- _Directions for this task_: Output exactly the lines below from the one containing "Select the Opłata step" to the last line, both included. Omit pictures.

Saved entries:
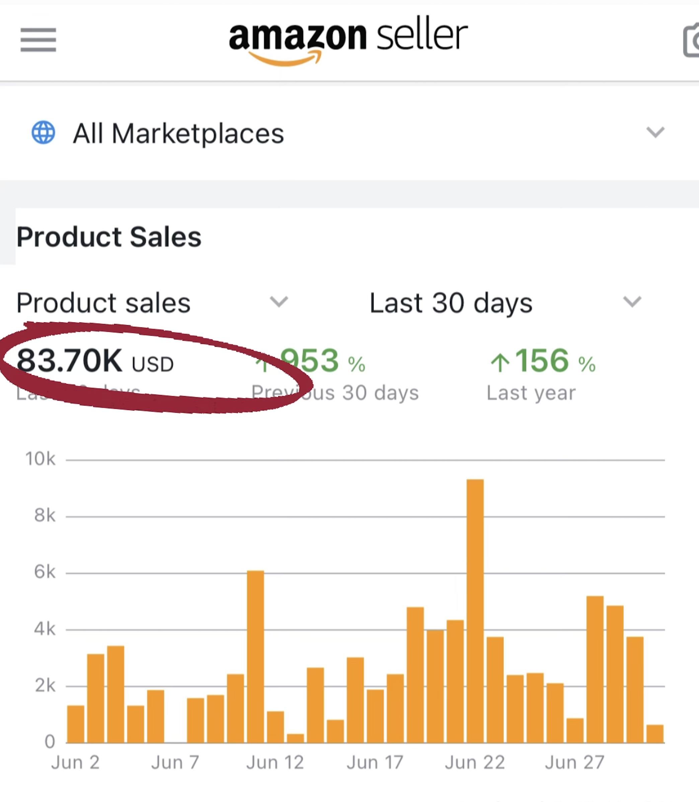
Task: Click the Amazon Seller logo
Action: coord(348,39)
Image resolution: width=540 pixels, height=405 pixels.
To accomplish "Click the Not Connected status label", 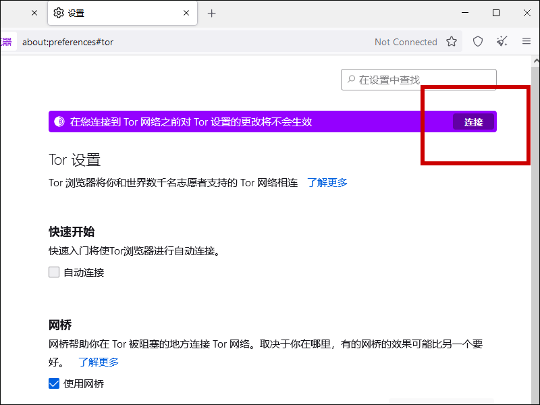I will pos(406,42).
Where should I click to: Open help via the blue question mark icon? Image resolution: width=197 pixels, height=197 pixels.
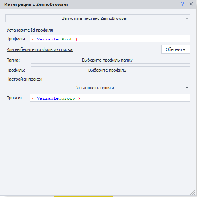point(183,4)
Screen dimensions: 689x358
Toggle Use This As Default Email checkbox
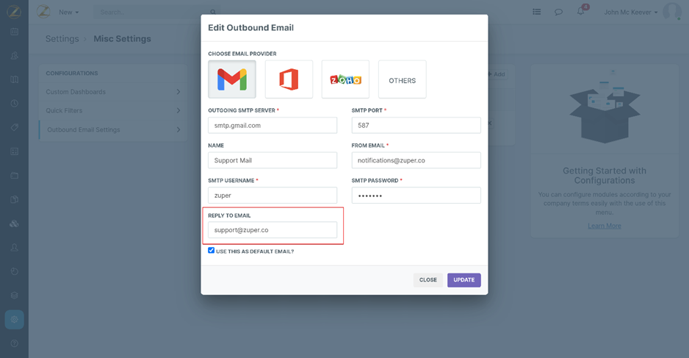[x=212, y=251]
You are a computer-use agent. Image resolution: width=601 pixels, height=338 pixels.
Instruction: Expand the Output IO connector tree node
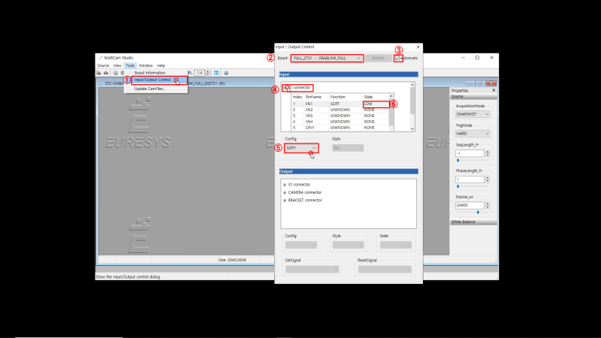pos(285,185)
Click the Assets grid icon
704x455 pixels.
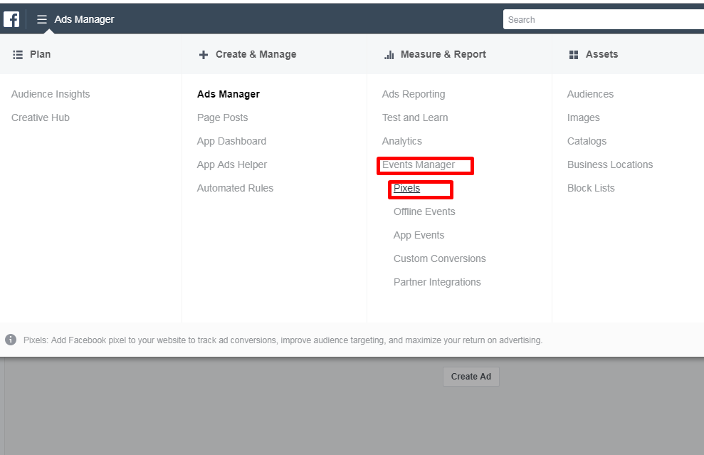coord(574,55)
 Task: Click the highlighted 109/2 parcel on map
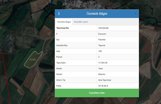(x=33, y=60)

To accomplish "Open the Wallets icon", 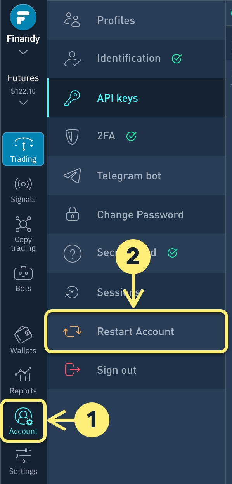I will (23, 333).
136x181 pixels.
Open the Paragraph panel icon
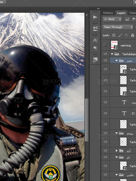tap(95, 48)
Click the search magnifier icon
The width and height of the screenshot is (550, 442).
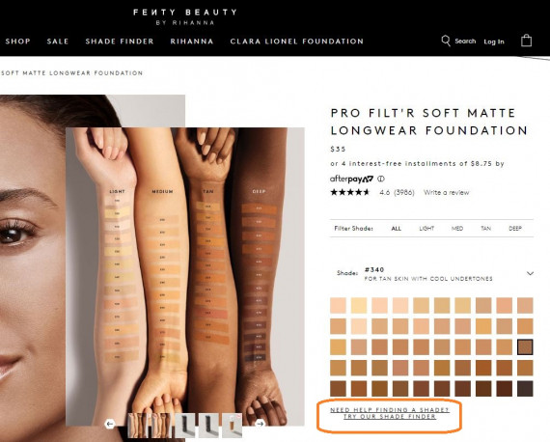pyautogui.click(x=446, y=41)
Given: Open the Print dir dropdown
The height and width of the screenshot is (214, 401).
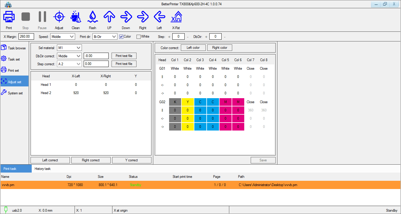Looking at the screenshot, I should tap(105, 37).
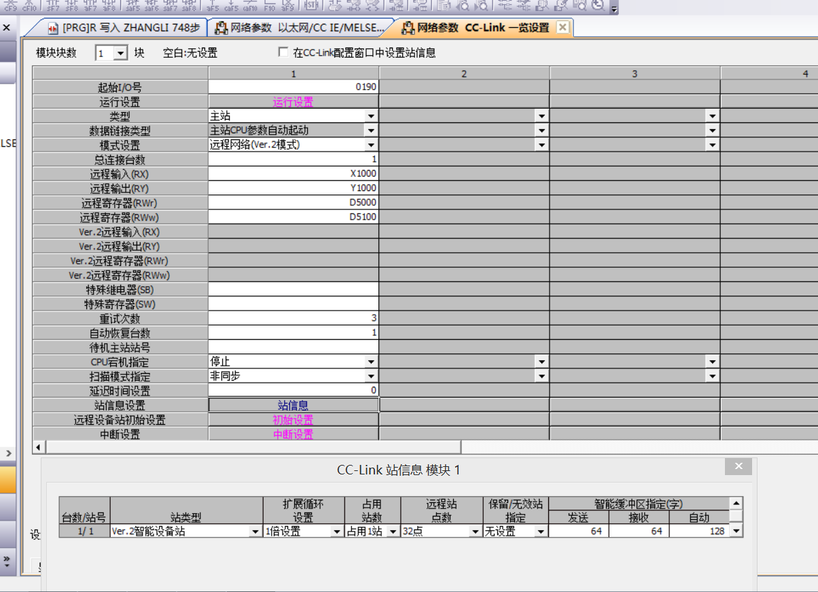Image resolution: width=818 pixels, height=592 pixels.
Task: Click the 起始I/O号 field showing 0190
Action: click(293, 87)
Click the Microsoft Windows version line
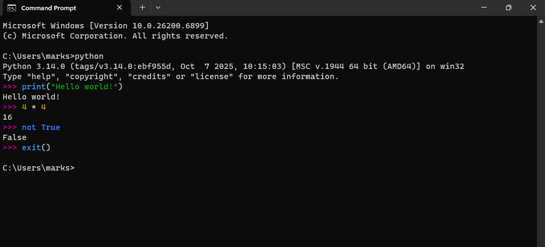The width and height of the screenshot is (545, 247). point(106,26)
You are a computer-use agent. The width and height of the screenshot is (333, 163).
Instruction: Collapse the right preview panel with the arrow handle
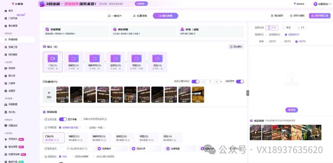coord(248,93)
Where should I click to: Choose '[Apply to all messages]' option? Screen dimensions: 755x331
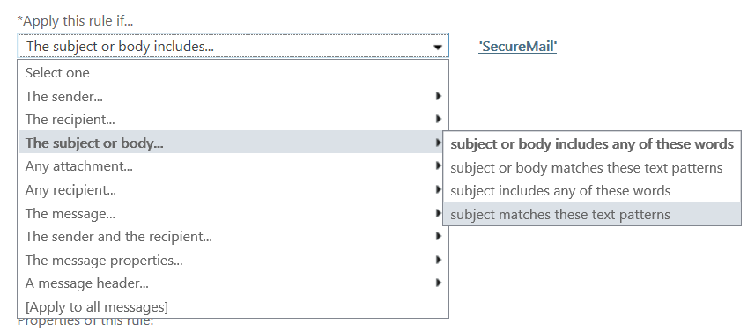pos(233,306)
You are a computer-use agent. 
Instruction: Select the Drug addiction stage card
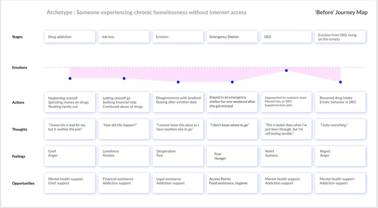[70, 36]
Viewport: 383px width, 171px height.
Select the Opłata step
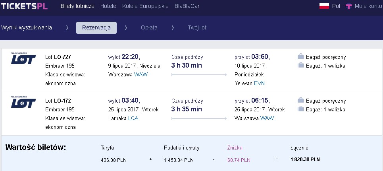(149, 28)
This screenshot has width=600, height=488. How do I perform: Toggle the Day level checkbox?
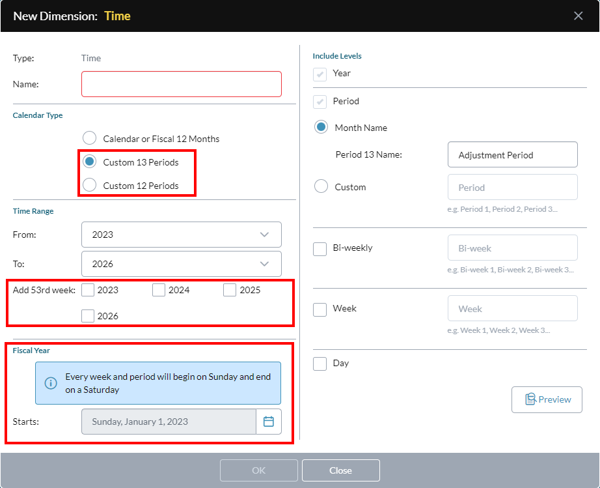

- _Answer to this exercise_:
Select the Opłata step
(149, 28)
This screenshot has width=600, height=488. How do I perform: Toggle the Day level checkbox?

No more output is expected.